I have given some things to God. I have given Him grubby things, small in sacrifice, things diminished by my laziness and inconsistency. I have given Him things rash and ill-advised, more acts of raw and unformed zeal than perfect love. In truth I have never given to Him a gift that is perfect, timely, rounded out with all the contours of the virtues, properly motivated and complete. I'm not capable of it. It is only once in His receiving hands that my gifts are made fit for Him. He is the great Recipient. He makes all things beautiful in His time.

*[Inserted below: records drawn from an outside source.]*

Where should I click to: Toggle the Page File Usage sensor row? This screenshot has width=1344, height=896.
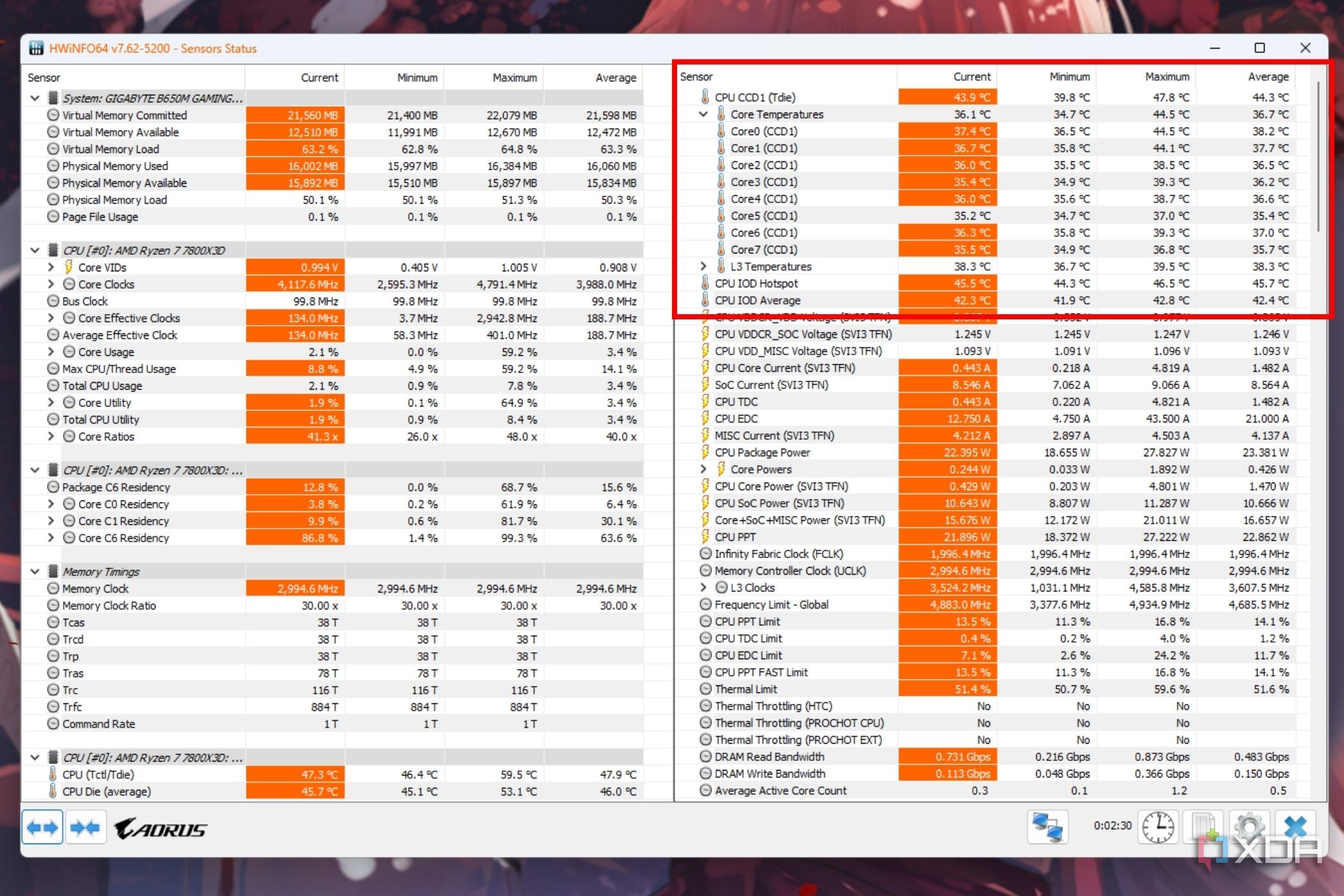pos(100,216)
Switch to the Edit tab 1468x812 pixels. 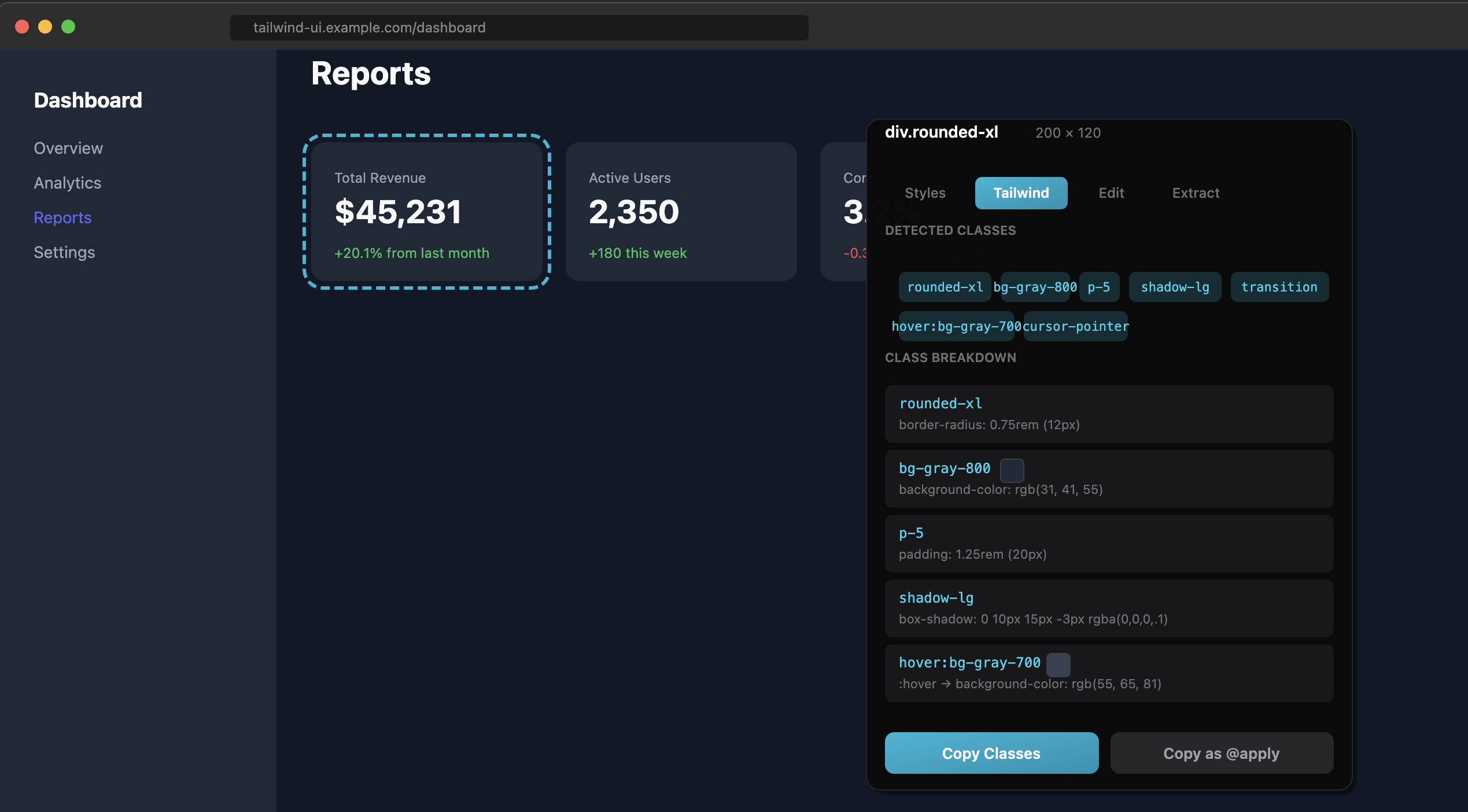pyautogui.click(x=1111, y=193)
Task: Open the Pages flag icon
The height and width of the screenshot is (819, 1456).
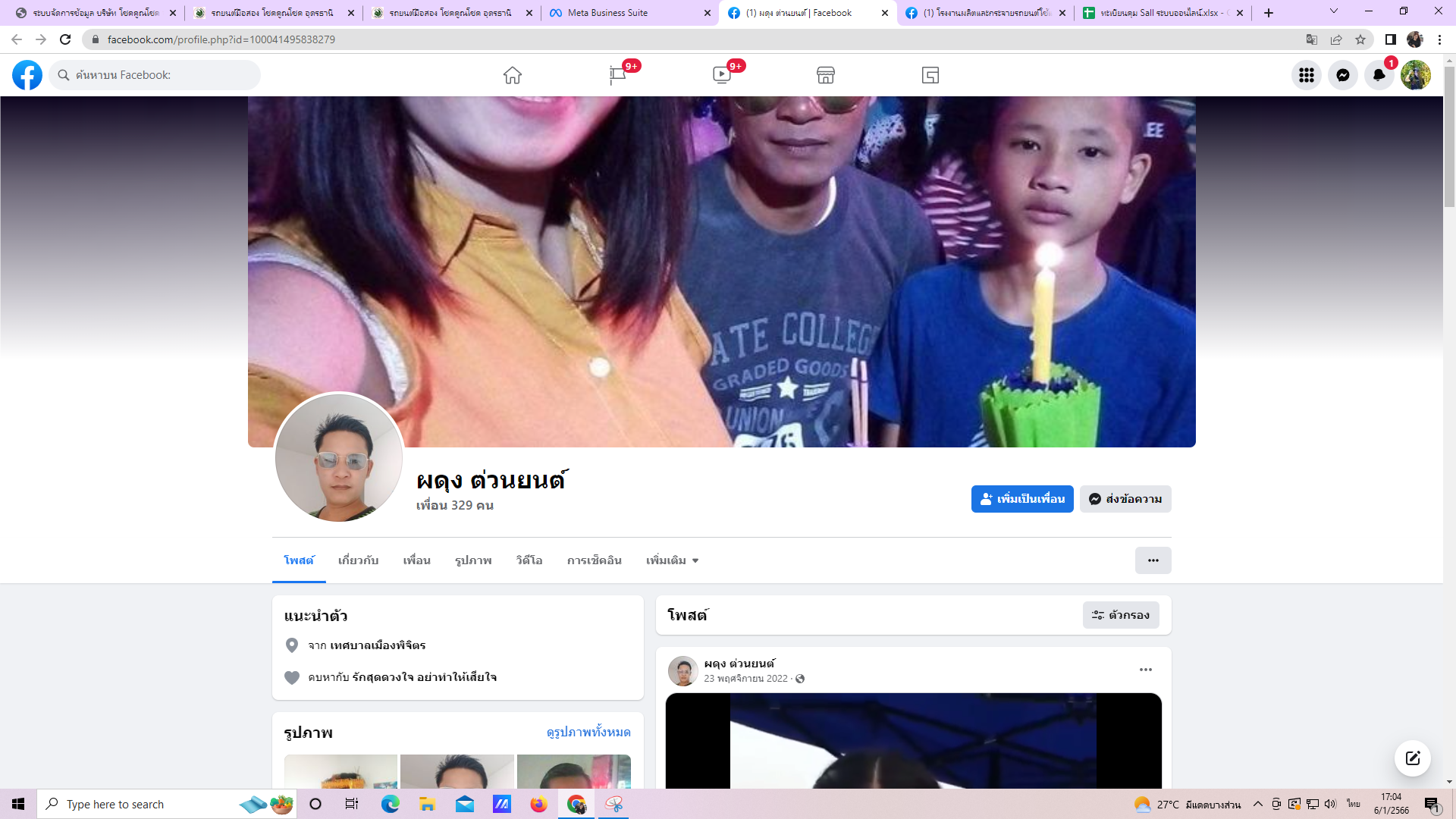Action: [x=618, y=75]
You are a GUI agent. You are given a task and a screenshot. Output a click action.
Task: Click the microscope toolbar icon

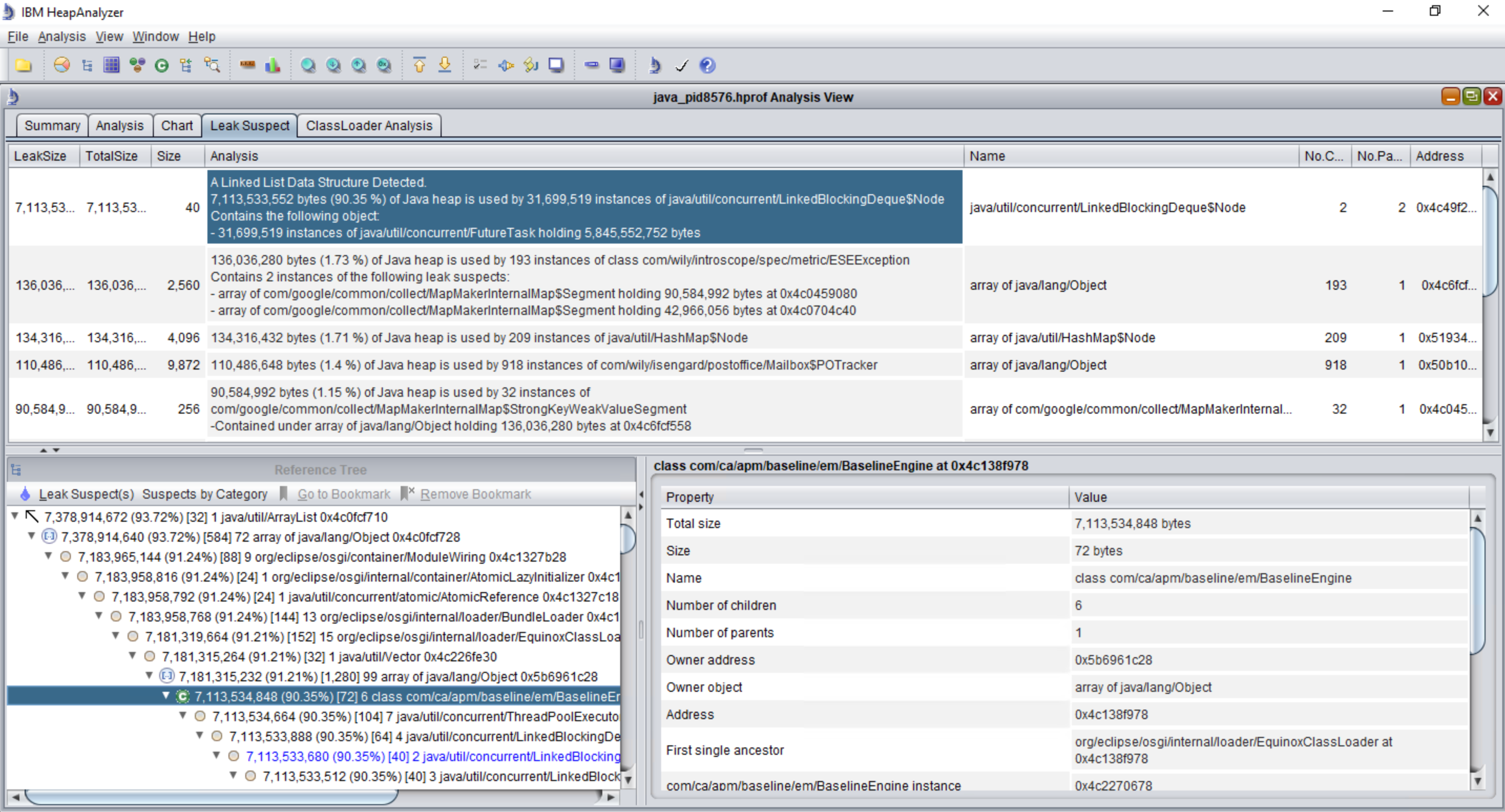[655, 66]
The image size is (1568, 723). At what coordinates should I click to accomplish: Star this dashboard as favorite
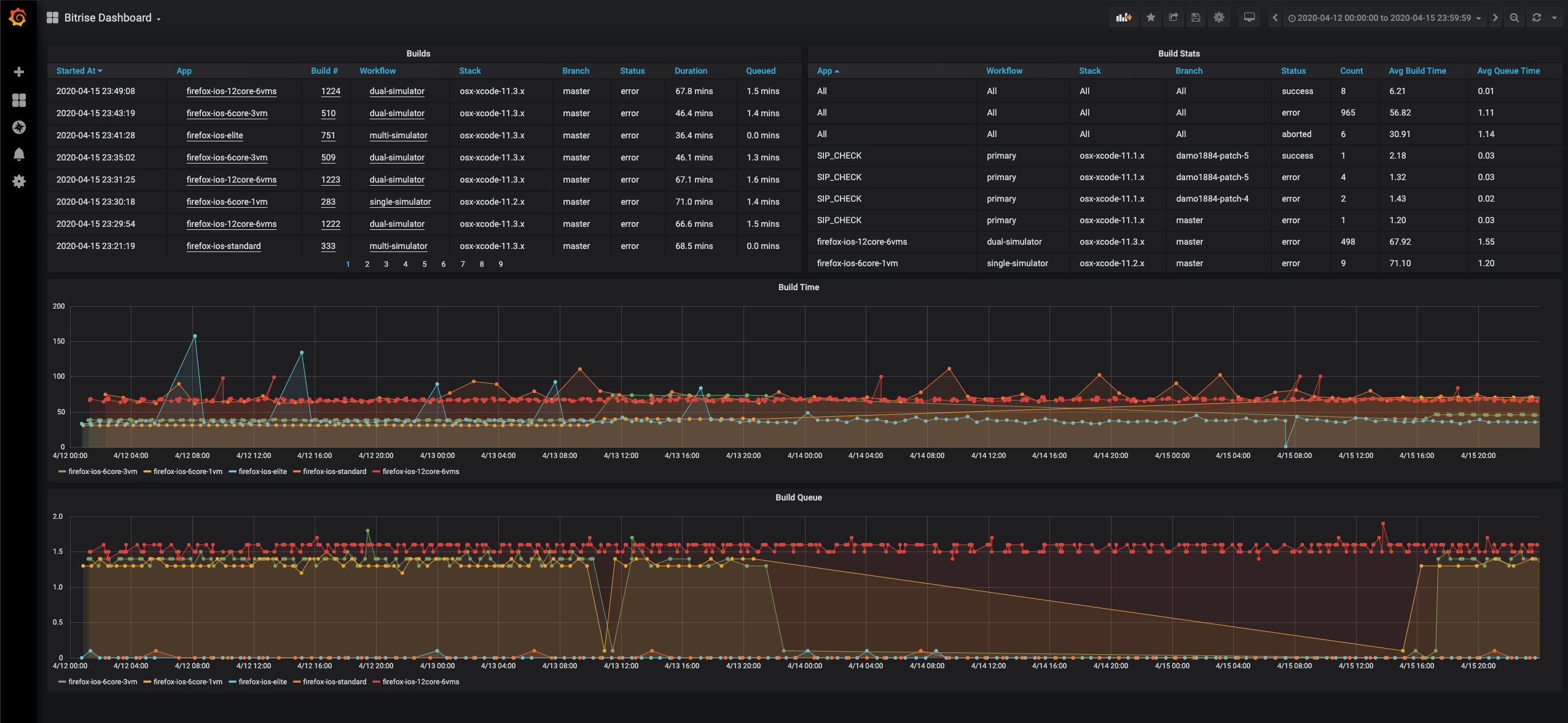click(x=1151, y=18)
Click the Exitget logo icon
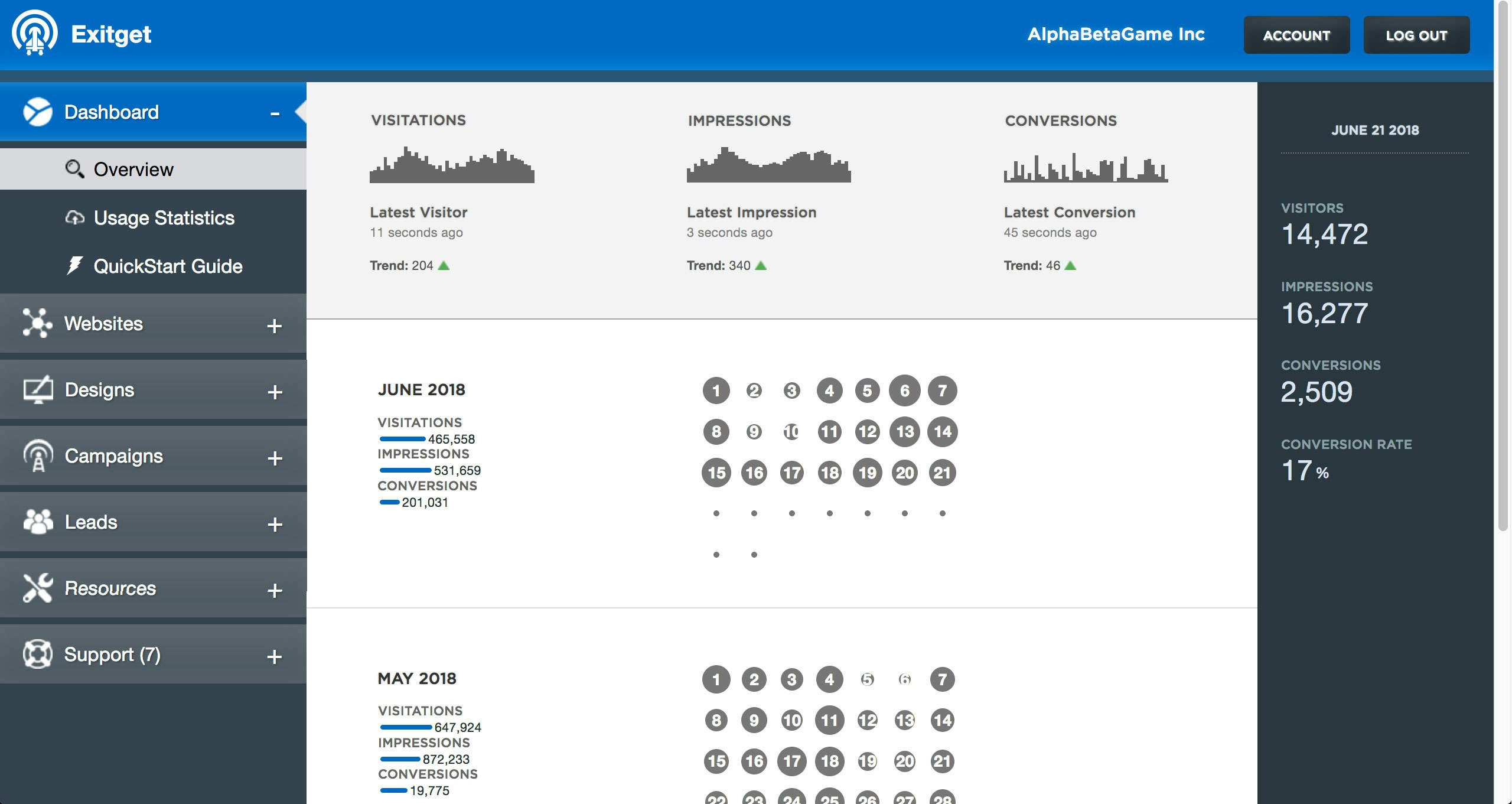Image resolution: width=1512 pixels, height=804 pixels. pyautogui.click(x=34, y=34)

In this way, the grace and mercy of God is best comprehended not in the facile idea that "Christ has given all, I've got nothing left to offer," nor even in the hope that God might restore and return that which we've given up. I think that God's mercy is most strikingly known in the promise that He will receive what I try to give to Him. "He will accept, He will claim." And therein, He will transform, He will redeem. And all of this for the broken things we offer up, the haphazard works of cooperation, the mistaken selections, the little efforts, the smudged sacrifices, the daily moments that, even in our mistaken judgments and in our zealous foibles, come to signify the giving of our whole selves.
Our Lady of Mt. Carmel, pray for us.